February 8, 2022
Many bilingual children in the U.S. are at risk of academic difficulties due to a need to support their English reading skills. Erin Walker joined a multi-disciplinary team to examine a reading intervention that prompts students to move images on an iPad that align with story text to build their understanding of multi chapter stories.
Main takeaways from this research are:
- There is a critical urgency for new, innovative reading interventions for DLL children in elementary school.
- Future research should aim to match text difficulty with children's skills when introducing new comprehension strategies to maximize benefit from the EMBRACE intervention.
In the United States, many bilingual children are at risk of academic difficulties due to risk factors such as an increased likelihood of growing up in poverty, education that is not aligned to their needs, and living in a sociocultural context that does not value their cultural identity and heritage. Among the most commonly discussed areas of academic need for this population is how to support their English reading skills.
Decades of research demonstrate that motor, language, and reading deficits often co-occur, yet the common co-occurrence of motor deficits is not often considered when thinking about language and reading disability. A cognitive theory that can reconcile this seemingly unlikely relationship is the simulation theory of reading comprehension based on embodied cognition. This theory proposes a role of the sensorimotor system in language and reading comprehension and allows for an additional prediction about the difficulty DLLs face when reading in a second language.
Recent research conducted by a multi-disciplinary team including University of Pittsburgh School of Computing and Information (SCI) Associate Professor, Erin Walker, examined an embodied reading intervention specifically targeting comprehension called "Enhanced Moved by Reading to Accelerate Comprehension in English" (EMBRACE) to test whether it would be effective for DLL children with identified difficulty with reading comprehension. Designed by Walker, the EMBRACE program prompts students to move images on an iPad to demonstrate understanding of multi chapter stories. The program then assesses students' vocabulary and syntactic knowledge, and provides them with tailored feedback. EMBRACE also adapts the texts the children receive based on their abilities.
Using this program, 56 participants in second to fifth grades with low language and reading skills were randomly assigned to one of two groups and studied.

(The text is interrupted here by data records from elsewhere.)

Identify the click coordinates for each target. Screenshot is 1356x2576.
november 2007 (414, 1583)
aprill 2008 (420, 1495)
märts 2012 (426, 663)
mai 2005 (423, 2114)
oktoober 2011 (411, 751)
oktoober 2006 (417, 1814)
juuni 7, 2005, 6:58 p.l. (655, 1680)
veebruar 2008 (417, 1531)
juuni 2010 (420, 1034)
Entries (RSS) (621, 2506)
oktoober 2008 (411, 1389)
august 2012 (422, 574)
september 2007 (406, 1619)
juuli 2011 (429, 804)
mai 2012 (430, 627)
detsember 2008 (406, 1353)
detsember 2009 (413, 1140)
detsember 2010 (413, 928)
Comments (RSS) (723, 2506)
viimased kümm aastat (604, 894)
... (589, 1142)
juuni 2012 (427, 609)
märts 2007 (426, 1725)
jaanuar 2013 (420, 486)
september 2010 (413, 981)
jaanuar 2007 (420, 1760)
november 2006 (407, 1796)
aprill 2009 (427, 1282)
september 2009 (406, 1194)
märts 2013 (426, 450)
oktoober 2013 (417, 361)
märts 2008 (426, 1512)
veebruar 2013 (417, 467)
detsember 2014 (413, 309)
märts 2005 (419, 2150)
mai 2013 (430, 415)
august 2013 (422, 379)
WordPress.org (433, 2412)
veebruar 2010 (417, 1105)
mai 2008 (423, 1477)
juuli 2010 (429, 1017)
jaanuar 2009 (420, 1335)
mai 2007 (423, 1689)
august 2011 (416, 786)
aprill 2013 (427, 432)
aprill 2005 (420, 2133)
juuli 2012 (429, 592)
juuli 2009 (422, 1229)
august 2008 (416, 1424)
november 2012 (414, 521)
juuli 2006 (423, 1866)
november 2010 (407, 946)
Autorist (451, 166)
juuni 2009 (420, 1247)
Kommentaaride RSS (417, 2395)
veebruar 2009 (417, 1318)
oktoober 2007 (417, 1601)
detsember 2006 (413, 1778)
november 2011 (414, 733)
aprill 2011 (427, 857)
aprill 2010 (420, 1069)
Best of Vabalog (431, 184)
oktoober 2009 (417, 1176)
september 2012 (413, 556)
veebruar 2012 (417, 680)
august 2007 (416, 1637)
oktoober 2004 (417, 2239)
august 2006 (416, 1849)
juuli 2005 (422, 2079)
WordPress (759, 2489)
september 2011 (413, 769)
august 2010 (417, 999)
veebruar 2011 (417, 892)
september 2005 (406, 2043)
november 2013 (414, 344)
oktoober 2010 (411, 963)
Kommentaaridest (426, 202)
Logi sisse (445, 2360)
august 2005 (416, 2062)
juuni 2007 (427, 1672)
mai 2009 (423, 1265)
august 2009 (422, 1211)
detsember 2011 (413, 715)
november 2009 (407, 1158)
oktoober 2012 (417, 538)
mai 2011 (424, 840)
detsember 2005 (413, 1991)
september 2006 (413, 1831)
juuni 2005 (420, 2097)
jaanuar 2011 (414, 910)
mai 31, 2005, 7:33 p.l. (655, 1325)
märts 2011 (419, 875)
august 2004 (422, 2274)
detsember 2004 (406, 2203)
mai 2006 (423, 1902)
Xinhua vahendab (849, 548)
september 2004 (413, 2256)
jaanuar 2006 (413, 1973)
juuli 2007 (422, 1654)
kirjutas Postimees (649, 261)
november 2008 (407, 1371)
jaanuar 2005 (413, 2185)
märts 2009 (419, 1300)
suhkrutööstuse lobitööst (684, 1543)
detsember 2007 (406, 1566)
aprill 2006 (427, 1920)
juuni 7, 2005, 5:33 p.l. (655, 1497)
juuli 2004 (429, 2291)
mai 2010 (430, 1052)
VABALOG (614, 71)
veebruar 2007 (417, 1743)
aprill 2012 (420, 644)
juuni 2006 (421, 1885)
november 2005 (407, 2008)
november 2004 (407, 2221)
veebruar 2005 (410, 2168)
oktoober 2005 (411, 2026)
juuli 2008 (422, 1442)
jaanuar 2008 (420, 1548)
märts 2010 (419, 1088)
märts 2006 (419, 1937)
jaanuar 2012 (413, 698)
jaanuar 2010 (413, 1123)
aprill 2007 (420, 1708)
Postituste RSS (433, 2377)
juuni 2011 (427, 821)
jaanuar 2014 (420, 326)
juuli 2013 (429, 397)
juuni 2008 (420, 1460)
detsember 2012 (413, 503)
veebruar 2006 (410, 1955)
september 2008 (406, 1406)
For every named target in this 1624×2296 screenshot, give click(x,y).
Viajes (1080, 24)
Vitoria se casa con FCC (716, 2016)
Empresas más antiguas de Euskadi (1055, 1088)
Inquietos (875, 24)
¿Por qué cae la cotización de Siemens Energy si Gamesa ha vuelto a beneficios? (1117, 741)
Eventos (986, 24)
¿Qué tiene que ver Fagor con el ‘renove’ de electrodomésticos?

For this group of DLLs, the overall intervention effect was not statistically significant. However, DLLs with lower initial English reading abilities benefited more from the intervention than those with stronger reading skills. The intervention strategies were most effective with simpler stories, making the meaning of the texts more accessible to this population.
The EMBRACE intervention has promise for use with DLLs with low decoding and comprehension skills, particularly in early elementary grades. Future research should aim to match text difficulty with child skills when introducing new comprehension strategies to maximize benefit from the intervention.
Sanabria, A.A., Restrepo, M.A., Walker, E., & Glenburg, A. (2022). A reading comprehension intervention for dual language learners with weak language and reading skills. Journal of Speech, Language, and Hearing Research.